Незалежный любил развивать мысль, что люди – это вирусы, они разрушают окружающую среду, гадят и портят все, до чего ни дотянутся. Поэтому сам он никогда ничего не делал, чтобы нечаянно не нанести вреда окружающей среде, ел только овощи, пил чистую воду, и очень стеснялся ходить в туалет, ибо получалось, что и он все-таки гадит, хотя и экологически чистыми отходами.
Пешкин был здоровым, как бык, огромным и сильным мужиком с тонким голосом. Он стеснялся своей силы, ибо кто-то  внушил ему в детстве, что сила – это стыдно, её применяют только злые, нехорошие люди. Вследствие подобной промывки мозгов, Пешкин никогда не использовал силу по назначению, он прятал её и боролся с ней, изображая в триаде самого слабого и немощного доходягу.
Лазуткин же слыл у них интеллектуалом, потому что умел много и заумно говорить.  Не каждый может завернуть про «трансцедентальную теорию пересечения амбивалентных тоннелей реальности» - многих это впечатляет, хотя бы потому, что сами  они   таких слов не то, что не знают, а даже выговорить не могут. Все они были весьма достойными представителями рода человеческого, ибо во Вселенной все одинаково необходимо, - и дубы, и кактусы, и сор придорожный.
Любопытный факт: у Ивановых-Петровых-Сидоровых, любивших водку и картишки, были жены, дети и работа. У Лазуткина-Пешкина-Незалежного не было ни жен, ни детей, а работа случалась спорадически. Пешкин где-то что-то охранял,  читай – ничего не делал - сутки через трое, его физические данные впечатляли не только работодателей, но и потенциальных нарушителей. Лазуткин где-то что-то писал-считал-оформлял, носил-рассказывал-показывал. Впрочем, из него вышел бы отличный менеджер, реши он занять время не поисками просветления, а зарабатыванием денег. Незалежный же презирал не только людей-вирусы, но и любые средства производства, поэтому «трудился» он путевым обходчиком, и по большому счету обходил свое место работы за три версты, пользуясь просторами своего ареала обитания и пофигизмом начальства. Обычно работал он от силы в день часа два, остальное время – просветлялся.
              Как-то раз случился в стране очередной праздник, кого-то там чествовали, что-то там якобы вспоминали, людям – выходные. Чем занять время? Ивановы-Петровы-Сидоровы возились дома с детьми, ругались с женами, квасили и играли в картишки. Лазуткин-Пешкин-Незалежный собрались на даче у Лазуткина делиться опытом просветления.
Человек всегда находит то, что ищет. Если люди заговорили об опыте, им непременно судьба пошлет опытный образец.

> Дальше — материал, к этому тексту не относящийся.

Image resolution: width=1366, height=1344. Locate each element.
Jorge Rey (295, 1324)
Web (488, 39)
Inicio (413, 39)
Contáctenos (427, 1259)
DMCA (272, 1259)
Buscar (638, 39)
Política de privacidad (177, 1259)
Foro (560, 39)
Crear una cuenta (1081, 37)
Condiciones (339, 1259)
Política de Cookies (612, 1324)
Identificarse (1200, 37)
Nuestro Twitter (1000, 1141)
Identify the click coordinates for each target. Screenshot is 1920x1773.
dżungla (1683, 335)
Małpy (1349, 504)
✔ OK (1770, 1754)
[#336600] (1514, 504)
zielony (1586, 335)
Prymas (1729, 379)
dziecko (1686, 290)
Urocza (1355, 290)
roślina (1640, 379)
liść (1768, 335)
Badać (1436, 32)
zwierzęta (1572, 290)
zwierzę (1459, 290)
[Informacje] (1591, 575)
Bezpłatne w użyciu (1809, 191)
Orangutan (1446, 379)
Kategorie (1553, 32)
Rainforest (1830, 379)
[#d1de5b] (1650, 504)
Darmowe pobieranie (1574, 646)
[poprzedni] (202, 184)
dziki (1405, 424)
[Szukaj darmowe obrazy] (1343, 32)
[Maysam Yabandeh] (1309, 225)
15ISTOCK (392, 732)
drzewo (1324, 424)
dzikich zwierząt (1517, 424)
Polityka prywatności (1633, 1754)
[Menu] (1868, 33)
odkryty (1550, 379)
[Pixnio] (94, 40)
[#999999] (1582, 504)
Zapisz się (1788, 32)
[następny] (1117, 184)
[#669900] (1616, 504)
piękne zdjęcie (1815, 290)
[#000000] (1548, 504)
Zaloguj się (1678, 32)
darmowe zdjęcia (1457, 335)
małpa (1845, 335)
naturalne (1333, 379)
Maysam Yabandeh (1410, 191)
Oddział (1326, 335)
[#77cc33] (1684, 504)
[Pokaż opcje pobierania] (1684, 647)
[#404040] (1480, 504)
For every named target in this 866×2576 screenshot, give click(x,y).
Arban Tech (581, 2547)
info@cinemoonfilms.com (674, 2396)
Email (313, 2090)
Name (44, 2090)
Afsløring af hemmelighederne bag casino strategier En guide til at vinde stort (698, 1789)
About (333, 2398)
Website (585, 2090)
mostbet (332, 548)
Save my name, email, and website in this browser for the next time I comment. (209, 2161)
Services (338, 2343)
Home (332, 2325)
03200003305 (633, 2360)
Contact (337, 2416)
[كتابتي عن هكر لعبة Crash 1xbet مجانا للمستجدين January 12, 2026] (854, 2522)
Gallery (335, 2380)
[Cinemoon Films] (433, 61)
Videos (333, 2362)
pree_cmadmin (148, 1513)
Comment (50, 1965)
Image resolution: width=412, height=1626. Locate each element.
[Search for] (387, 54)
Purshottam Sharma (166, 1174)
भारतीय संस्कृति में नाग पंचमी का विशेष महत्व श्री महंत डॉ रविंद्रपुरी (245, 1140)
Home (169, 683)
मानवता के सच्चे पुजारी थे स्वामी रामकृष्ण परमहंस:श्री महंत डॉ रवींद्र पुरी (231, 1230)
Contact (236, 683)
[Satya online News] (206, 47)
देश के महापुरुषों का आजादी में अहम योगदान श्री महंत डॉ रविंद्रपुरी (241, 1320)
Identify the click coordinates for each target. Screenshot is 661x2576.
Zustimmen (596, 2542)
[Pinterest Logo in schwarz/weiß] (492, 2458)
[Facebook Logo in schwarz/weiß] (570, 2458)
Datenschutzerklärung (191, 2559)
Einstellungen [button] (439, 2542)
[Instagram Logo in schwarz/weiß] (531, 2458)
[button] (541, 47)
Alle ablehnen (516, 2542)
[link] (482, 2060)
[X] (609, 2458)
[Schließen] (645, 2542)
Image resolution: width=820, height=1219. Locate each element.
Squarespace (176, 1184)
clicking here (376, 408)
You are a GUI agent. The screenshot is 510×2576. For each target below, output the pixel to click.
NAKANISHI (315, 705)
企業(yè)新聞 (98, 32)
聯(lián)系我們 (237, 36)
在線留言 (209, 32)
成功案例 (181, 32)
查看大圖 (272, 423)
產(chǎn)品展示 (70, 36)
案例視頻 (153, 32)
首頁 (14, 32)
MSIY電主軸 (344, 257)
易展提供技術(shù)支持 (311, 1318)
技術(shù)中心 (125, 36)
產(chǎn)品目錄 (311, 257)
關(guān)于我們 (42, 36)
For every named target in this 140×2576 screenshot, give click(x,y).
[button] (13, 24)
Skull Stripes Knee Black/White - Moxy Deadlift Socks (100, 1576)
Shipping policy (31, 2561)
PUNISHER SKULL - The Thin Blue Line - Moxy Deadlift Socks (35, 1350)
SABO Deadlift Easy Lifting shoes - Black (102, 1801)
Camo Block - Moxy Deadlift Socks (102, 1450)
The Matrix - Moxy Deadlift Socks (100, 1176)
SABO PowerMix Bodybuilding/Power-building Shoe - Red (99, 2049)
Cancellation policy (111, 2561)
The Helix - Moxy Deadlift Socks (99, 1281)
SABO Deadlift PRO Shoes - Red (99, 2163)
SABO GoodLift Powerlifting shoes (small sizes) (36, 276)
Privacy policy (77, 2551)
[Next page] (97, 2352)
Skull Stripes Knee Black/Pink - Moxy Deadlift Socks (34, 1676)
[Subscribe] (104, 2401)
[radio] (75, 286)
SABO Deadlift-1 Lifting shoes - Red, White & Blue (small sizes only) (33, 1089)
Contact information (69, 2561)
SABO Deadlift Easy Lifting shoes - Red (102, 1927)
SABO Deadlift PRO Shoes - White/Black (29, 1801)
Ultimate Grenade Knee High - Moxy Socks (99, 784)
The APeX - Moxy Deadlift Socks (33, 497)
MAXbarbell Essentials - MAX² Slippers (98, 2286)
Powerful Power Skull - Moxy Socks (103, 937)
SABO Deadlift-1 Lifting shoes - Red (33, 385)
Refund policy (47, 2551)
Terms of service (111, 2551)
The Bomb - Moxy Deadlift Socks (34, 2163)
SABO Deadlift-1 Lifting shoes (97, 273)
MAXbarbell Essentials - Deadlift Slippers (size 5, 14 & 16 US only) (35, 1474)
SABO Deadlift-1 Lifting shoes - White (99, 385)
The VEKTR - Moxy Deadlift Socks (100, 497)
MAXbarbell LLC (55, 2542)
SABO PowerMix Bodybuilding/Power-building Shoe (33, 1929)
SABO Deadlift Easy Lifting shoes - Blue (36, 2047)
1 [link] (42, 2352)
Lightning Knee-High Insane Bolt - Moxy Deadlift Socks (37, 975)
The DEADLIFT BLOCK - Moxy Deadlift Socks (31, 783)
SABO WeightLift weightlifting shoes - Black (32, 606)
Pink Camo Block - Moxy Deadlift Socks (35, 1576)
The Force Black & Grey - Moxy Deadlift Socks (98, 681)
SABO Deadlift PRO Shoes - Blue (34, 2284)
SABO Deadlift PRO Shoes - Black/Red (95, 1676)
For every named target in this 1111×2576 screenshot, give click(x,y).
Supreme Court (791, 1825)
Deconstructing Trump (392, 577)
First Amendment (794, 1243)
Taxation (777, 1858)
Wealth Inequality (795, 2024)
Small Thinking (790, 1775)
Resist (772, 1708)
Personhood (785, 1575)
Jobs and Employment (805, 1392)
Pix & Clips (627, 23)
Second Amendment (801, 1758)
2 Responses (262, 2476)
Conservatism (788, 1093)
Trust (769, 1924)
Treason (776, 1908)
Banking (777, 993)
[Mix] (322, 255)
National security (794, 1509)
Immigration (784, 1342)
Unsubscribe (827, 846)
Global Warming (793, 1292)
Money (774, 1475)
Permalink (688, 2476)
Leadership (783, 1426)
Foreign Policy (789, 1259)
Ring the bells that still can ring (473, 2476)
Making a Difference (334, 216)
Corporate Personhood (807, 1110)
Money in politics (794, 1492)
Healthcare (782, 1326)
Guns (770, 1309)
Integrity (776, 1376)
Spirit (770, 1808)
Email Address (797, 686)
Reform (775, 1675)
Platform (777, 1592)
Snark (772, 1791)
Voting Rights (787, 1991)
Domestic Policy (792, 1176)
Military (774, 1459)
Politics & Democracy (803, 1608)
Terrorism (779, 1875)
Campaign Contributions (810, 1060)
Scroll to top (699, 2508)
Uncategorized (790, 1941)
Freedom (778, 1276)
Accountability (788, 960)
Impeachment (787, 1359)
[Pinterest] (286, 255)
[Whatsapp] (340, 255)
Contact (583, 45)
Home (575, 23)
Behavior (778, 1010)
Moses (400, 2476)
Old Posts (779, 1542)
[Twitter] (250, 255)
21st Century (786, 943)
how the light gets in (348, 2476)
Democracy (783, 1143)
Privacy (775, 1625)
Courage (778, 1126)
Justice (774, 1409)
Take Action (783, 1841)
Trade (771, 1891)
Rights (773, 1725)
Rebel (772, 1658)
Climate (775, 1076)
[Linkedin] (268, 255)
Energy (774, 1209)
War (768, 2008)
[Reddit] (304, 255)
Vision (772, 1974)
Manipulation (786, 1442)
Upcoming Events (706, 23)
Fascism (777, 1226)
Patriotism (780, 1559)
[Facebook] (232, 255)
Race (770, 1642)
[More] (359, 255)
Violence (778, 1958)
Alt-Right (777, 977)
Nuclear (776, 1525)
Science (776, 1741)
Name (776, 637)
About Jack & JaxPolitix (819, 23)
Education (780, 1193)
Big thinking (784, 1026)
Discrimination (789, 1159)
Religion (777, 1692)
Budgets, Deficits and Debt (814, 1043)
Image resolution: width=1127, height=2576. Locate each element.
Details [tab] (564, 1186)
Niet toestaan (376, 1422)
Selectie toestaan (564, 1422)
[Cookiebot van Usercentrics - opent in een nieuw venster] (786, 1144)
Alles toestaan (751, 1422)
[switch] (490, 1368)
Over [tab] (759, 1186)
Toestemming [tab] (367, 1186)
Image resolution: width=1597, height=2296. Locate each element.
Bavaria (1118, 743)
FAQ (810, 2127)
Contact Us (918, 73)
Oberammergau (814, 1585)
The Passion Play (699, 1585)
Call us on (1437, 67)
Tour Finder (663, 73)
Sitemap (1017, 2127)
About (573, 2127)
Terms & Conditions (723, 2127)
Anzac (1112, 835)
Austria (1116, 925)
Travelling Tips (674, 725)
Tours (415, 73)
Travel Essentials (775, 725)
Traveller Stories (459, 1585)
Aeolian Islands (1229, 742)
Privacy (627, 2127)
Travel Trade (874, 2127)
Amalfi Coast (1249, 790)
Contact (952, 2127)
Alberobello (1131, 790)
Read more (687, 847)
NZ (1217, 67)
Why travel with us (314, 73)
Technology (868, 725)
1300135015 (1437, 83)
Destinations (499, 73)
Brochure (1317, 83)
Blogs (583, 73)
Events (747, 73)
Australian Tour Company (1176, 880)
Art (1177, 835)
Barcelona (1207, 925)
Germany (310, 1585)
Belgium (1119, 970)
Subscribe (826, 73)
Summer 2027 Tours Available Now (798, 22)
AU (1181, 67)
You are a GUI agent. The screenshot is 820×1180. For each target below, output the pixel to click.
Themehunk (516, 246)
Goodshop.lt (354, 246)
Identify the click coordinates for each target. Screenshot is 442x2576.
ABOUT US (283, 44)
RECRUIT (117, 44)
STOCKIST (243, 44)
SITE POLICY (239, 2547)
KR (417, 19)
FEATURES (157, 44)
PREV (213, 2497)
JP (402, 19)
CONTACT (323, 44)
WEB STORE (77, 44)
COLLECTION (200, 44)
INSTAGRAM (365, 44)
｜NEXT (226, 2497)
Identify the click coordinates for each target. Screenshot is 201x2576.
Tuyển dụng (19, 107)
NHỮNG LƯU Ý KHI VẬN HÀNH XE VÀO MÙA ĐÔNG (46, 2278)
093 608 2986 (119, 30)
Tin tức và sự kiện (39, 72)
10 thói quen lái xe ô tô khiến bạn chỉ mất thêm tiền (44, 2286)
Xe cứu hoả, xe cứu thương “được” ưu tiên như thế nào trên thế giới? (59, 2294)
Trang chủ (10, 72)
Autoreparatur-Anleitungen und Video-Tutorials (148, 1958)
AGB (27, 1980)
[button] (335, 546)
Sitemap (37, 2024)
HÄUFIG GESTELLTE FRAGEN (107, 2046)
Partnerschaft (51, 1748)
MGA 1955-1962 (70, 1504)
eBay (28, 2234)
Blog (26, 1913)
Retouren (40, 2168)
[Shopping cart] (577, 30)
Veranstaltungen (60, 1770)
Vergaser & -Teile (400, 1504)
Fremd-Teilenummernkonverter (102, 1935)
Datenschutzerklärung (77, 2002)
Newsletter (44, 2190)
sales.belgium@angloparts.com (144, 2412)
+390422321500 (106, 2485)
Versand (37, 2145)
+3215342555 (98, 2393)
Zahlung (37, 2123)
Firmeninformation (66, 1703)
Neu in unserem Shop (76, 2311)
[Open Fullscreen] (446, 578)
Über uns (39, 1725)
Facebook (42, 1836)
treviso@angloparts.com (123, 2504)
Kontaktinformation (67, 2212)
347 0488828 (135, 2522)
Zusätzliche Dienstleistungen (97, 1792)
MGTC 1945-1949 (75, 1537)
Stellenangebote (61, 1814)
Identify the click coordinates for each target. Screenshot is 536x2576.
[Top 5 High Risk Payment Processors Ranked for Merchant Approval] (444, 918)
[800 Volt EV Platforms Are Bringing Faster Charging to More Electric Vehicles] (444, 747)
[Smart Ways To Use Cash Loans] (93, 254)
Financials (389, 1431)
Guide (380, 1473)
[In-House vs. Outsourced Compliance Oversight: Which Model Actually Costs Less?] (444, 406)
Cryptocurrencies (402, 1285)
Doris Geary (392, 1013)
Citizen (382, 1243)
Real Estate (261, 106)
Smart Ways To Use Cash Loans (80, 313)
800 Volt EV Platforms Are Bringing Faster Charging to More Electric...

По  улочке проходил молодой мужчина с рюкзачком за спиной, шел он на своей волне, не искал ничьего общества,  в ушах у него были наушники, в пальцах он вертел самокрутку.  У человека сломалась зажигалка, человек искал огня.
 Вселенная всегда отвечает на нужды людей, и на пути человека возникла триада просветленных мудрецов. Человек прошел метра четыре вдоль забора, дошел до калитки, и, не вынимая наушников, зычно крикнул:
- Эй, мужики, огоньку не найдется?
Пешкин испуганно вжался в спинку стула - он не любил неожиданностей.  Незалежный презрительно скривил губы – он никогда не курил и очень этим гордился. Лазуткин, как некогда курящий и бросивший, лучше всех мог понять незнакомца, да и законы гостеприимства у приличных людей никто не отменял. Он приветливо махнул рукой, - заходи, мол! – а ведь мог выйти на дорогу и дать прикурить,  и тогда  ничего бы не было… Но  у судьбы свой расклад. Прохожий вошел. От калитки до стола, за которым расположилась триада, было шагов десять, и незнакомец прошел их такой расслабленной походкой, настолько вызывающе свободно и просто, что Лазуткина скрутила судорога. Случалось с ним такое: от зависти, обиды или досады – сворачивались у него внутренности узлом, и острая игла боли жалом впивалась в желудок. Сам-то он ходил быстро и суетливо, даже когда никуда не торопился. Человек прошел несколько шагов, он ещё ничего не сделал, не сказал, он просто улыбался, так и не вынув наушников, то ли музыке своей, то ли мыслям своим, то ли новым людям. Просто шел и улыбался, отчего же его такой простой и спокойный вид создавал впечатление покоя и власти, отчего он казался кем-то, хотя бы никем – прохожим, отчего хотелось все бросить и бежать за ним, говорить с ним, смотреть в его глаза?!..  Лазуткин сморгнул наваждение. Бред-бред, сейчас прикурит и уйдет, и снова станет все хорошо.  Но «хорошо», то есть так, как было, уже не могло оставаться, ибо небесные силы сдвинули фигуры на столе, ввели новую фигуру, и статус-кво было нарушено.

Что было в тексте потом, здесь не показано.